Saying things like “God’s got this” creates the belief, the lived belief, that, you know, God’s got this.
The most wrenching moment of Pope Francis’ visit to the Democratic Republic of Congo in early February came when he heard from men and women who had endured unspeakable acts of violence during that country’s civil wars. “[The pope] heard a young man tell how he had watched his father being cut to pieces and his mother raped,” Gerard O’Connell wrote in America. “He listened to a young woman recount how at the age of 16 she and others were raped many times a day by groups of armed men who forced her and them to eat the bodies of people the armed men had killed. He heard how young women were mutilated and saw what remained of their hands.”
I want to repeat that, if only to let it sink into myself: These women had been raped over and over and over and then forced to eat human flesh.
And, as they sat with the pope, this happened next: “He listened in silence as they laid the instruments of their torturers at the foot of the cross and said they forgave those who had done such evil to them.”

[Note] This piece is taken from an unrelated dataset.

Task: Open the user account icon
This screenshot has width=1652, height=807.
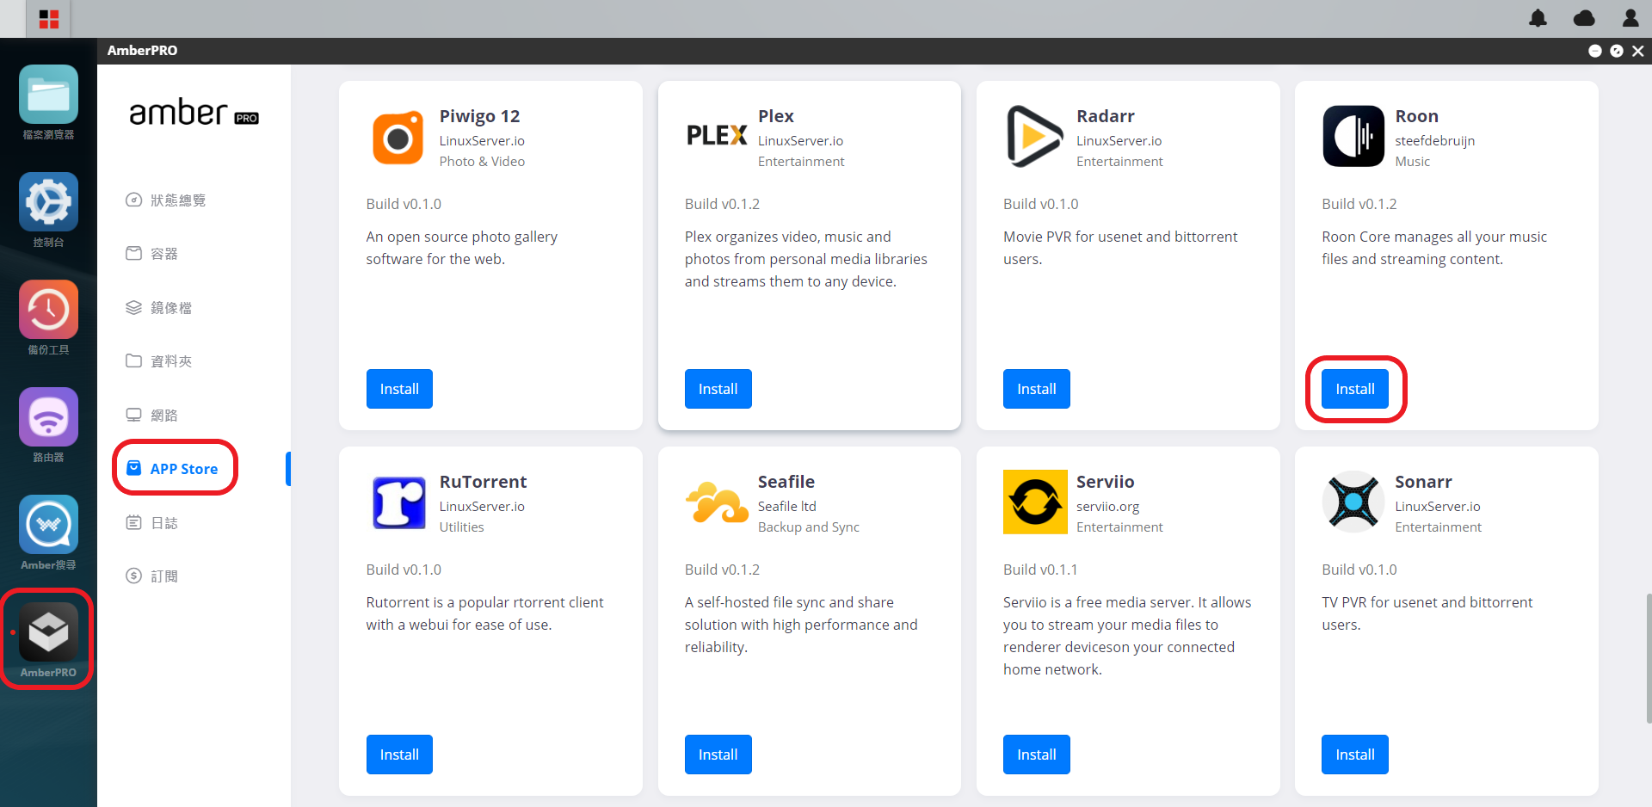Action: point(1630,18)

We are this church, too: People who lay the instruments of their torturers at the foot of the cross.
If
these men and women could forgive their attackers of these appalling
crimes, if they can “find God” in such impossible places, who are we to
do anything less? If horrifically brutalized Congolese women could
embody so dramatically the radical mercy of Christ, who are we to hold
on to any kind of anger and rage? For anyone, over anything?